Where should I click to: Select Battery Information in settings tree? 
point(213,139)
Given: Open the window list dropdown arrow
....
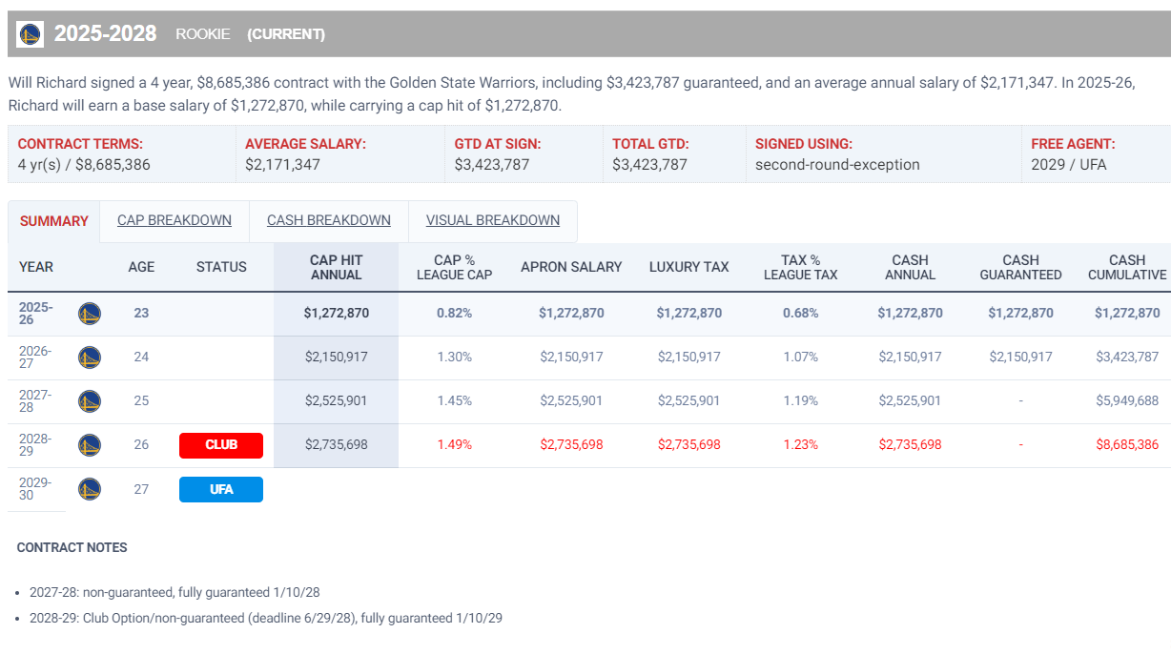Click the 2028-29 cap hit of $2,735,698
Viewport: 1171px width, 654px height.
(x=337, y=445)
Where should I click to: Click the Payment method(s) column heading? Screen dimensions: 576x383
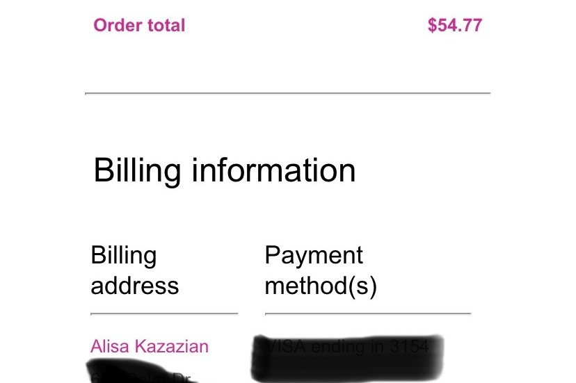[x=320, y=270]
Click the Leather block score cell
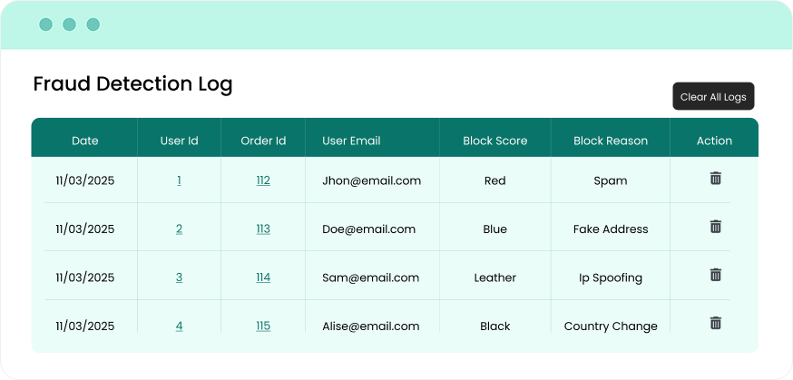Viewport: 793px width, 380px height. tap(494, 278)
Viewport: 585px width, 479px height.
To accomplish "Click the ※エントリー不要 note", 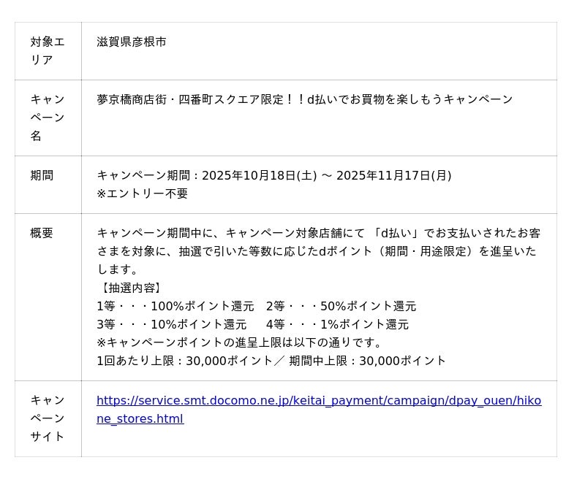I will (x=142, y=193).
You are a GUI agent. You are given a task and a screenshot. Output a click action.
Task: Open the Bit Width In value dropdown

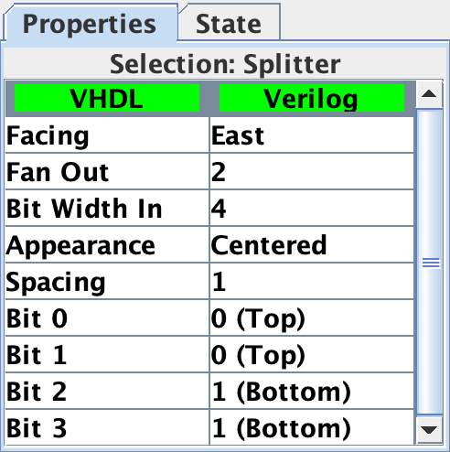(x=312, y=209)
....
◆ **Set task**: Present the items from the line containing "Where should I click to: Select" through the line containing "Given: Open the window list dropdown arrow", both included, as a Markdown table with a "Row" column numbering each line and a "Line" column holding it. Omit blank lines.

◆ **Completed task**:
| Row | Line |
|---|---|
| 1 | Where should I click to: Select Battery Information in settings tree?  |
| 2 | point(213,139) |
| 3 | Given: Open the window list dropdown arrow |